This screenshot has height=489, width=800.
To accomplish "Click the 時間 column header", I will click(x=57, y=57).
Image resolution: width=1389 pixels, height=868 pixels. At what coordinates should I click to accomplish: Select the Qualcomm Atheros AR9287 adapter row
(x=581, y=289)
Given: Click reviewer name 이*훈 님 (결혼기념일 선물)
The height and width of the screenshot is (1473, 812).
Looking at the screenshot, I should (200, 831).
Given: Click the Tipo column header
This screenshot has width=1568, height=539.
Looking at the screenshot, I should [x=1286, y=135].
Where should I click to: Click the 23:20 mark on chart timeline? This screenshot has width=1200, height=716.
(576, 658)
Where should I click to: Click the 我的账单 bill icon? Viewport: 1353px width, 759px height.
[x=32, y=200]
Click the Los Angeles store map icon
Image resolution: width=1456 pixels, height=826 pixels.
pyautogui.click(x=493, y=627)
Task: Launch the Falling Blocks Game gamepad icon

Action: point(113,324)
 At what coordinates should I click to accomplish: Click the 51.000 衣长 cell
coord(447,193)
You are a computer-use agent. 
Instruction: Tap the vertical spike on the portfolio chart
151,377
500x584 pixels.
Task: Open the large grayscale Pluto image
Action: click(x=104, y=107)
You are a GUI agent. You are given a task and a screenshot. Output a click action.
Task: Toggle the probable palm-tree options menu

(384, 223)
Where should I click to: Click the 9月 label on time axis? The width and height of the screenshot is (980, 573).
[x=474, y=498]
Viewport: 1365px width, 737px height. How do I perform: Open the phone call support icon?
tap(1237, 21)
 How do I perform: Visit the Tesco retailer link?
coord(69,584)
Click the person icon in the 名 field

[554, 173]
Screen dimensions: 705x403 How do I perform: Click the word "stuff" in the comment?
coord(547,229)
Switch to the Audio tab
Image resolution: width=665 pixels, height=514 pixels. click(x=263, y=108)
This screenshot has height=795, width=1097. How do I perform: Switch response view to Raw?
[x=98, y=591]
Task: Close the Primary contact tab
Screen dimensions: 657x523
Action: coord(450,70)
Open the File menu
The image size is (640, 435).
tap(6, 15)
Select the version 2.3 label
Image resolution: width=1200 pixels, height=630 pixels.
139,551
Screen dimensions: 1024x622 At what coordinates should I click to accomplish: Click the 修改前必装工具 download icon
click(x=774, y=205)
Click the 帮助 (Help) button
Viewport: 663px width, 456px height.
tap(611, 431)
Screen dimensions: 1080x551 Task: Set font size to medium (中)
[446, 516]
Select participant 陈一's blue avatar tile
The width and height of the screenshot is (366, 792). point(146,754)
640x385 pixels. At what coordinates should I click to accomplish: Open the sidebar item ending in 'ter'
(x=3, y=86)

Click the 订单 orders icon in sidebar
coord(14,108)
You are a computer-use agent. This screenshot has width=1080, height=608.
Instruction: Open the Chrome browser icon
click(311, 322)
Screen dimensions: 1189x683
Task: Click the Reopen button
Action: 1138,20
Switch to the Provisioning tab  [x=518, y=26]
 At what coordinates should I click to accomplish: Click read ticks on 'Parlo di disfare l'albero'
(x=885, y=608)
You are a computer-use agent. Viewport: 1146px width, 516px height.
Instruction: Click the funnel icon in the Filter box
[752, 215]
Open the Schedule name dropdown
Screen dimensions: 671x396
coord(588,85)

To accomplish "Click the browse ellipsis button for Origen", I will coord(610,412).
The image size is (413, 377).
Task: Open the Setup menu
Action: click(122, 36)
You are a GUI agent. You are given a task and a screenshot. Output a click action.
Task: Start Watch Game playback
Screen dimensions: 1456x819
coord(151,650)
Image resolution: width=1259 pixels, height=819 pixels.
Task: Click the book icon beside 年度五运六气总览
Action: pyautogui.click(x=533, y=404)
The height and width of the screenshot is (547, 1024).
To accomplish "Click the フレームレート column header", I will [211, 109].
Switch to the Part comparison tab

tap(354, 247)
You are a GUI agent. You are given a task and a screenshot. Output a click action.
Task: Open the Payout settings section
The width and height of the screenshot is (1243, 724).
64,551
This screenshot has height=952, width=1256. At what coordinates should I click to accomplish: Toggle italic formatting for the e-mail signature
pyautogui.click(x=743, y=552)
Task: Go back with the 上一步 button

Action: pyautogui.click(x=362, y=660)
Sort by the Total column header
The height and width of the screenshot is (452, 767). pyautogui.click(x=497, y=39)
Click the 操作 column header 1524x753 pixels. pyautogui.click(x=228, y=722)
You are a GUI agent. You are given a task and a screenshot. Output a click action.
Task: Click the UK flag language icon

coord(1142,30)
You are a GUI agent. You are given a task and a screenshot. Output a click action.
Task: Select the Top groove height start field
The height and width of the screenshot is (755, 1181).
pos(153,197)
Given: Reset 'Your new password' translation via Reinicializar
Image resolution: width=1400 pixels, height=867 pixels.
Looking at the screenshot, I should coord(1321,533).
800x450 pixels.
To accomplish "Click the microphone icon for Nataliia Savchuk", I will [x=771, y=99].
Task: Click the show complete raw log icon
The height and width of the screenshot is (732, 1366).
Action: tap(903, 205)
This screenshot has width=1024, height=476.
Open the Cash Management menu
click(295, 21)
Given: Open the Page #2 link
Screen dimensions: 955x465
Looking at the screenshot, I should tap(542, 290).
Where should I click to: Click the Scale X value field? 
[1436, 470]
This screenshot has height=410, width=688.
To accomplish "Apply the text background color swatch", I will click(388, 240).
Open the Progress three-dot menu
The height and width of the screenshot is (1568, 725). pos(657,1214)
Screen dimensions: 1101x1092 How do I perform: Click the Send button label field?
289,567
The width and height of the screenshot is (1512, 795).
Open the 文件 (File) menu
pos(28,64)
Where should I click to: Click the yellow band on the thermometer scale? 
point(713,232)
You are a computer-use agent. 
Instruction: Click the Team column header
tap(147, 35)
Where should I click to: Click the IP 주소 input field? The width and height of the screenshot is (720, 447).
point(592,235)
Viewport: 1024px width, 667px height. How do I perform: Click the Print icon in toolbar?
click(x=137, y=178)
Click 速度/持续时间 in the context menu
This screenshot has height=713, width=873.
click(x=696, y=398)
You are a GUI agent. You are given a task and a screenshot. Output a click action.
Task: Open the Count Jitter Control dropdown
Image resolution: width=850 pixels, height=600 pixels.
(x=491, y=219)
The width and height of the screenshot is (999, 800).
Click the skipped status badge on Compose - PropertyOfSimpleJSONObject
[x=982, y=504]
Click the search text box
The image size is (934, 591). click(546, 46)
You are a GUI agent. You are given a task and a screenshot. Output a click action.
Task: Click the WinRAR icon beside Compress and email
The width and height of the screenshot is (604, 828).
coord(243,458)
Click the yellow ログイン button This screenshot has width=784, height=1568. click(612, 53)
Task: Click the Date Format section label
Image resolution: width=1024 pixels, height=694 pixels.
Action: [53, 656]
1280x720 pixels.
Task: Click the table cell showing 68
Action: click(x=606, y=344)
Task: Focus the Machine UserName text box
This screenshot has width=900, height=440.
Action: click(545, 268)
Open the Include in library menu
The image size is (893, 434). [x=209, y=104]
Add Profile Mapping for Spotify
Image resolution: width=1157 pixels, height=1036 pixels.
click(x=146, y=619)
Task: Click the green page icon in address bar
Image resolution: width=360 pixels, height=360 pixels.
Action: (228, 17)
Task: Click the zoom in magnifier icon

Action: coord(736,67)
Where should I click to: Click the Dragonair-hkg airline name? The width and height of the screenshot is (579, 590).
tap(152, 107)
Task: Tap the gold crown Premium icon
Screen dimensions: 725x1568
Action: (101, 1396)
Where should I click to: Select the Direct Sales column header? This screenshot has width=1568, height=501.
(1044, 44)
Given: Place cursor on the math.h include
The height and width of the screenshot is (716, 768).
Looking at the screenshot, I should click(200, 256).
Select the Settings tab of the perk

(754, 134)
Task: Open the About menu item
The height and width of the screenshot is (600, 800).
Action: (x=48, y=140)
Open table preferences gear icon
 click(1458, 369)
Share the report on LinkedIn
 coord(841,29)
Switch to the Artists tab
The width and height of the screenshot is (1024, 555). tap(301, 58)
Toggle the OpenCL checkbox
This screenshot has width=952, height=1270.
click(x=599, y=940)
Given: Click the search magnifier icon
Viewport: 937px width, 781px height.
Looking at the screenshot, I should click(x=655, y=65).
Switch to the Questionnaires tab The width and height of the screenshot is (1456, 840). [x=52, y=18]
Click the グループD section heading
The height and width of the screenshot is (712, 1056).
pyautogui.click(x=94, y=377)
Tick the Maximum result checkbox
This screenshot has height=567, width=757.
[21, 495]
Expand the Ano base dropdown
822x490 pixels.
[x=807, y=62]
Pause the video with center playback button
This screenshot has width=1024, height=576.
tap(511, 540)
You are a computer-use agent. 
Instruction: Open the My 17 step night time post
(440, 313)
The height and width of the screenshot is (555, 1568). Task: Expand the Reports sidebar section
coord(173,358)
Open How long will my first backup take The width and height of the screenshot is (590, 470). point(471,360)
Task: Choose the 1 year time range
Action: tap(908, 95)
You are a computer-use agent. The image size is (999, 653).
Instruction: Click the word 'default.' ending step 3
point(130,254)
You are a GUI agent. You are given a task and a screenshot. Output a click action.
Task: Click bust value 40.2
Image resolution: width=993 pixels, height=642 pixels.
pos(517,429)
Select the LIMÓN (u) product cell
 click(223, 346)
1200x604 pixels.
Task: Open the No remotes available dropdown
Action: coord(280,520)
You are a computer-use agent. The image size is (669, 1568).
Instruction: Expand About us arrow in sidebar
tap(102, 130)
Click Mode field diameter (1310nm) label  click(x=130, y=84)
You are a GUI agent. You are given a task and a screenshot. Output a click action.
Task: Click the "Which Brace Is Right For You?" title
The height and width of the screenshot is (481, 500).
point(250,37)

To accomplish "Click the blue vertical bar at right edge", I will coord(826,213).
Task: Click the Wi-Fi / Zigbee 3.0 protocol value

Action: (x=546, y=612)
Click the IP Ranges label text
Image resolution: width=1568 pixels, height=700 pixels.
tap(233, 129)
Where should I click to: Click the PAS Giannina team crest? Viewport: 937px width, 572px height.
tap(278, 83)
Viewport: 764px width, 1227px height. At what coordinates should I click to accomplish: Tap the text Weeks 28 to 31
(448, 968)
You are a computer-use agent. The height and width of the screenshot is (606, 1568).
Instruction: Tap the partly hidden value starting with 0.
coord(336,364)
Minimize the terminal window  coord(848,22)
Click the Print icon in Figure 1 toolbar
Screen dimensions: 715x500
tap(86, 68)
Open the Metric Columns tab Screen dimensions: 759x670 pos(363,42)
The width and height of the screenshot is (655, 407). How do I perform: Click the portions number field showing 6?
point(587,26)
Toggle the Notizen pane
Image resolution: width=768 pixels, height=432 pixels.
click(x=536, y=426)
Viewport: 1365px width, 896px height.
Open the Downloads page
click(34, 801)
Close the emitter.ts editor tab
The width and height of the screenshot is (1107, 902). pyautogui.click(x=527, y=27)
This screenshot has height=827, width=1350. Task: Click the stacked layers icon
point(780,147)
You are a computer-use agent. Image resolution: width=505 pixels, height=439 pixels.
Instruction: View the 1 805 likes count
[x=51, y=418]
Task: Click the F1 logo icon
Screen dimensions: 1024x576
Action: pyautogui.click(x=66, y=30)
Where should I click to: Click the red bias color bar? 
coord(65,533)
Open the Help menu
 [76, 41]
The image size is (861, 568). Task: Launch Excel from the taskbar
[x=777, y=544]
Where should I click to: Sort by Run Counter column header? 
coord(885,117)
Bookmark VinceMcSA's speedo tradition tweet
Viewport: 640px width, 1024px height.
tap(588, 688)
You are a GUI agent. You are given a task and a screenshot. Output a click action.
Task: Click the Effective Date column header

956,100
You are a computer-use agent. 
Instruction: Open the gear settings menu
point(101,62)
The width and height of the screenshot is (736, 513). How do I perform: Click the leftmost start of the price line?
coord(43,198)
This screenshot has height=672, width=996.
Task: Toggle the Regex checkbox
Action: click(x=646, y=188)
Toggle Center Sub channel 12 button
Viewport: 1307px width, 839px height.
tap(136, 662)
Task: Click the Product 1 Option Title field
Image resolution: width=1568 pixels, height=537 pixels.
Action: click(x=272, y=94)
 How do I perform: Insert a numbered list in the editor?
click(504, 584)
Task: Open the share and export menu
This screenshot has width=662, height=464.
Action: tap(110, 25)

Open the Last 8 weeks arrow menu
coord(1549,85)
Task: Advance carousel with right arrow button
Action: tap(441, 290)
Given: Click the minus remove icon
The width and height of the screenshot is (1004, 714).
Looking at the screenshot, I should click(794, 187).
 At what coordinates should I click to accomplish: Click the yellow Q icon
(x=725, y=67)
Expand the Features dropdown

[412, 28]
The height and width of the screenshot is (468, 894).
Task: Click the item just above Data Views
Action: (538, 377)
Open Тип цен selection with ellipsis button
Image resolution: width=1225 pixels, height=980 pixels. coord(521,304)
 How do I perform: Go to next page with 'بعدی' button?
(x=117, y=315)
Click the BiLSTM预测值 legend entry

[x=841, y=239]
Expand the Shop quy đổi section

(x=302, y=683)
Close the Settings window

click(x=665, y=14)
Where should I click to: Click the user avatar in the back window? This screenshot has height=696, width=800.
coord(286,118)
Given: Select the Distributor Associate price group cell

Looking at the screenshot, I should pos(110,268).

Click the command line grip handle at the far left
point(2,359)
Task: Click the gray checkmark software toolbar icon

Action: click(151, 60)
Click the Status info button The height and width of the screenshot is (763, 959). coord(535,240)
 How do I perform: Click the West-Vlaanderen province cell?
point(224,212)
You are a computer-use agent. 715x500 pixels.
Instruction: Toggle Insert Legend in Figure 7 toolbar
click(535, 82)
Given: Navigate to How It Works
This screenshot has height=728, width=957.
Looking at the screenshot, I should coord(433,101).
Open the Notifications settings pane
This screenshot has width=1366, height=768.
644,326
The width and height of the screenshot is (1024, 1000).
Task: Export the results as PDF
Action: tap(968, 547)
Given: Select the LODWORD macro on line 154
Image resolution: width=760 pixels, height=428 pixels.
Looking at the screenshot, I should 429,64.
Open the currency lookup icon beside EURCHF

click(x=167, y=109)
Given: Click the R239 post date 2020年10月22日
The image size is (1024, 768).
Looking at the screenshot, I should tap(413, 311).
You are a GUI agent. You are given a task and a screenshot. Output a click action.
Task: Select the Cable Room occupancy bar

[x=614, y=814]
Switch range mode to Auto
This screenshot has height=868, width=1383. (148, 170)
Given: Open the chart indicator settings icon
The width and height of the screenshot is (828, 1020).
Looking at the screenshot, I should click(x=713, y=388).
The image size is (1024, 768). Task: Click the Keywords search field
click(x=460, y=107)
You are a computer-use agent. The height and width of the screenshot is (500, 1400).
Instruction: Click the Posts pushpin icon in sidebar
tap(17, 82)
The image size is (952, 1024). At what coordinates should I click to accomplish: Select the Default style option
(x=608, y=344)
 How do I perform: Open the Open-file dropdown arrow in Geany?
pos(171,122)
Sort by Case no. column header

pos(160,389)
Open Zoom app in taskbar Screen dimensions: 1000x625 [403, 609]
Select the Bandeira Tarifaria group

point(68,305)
- - - -
What do the lines above say from the one containing "The width and height of the screenshot is (999, 800)." down to the one containing "Task: Click the Date Format section label"? Return them exactly, both end lines included, and only them.

EXPECTED ANSWER:
The width and height of the screenshot is (999, 800).
Click the skipped status badge on Compose - PropertyOfSimpleJSONObject
[x=982, y=504]
Click the search text box
The image size is (934, 591). click(546, 46)
You are a GUI agent. You are given a task and a screenshot. Output a click action.
Task: Click the WinRAR icon beside Compress and email
The width and height of the screenshot is (604, 828).
coord(243,458)
Click the yellow ログイン button This screenshot has width=784, height=1568. click(612, 53)
Task: Click the Date Format section label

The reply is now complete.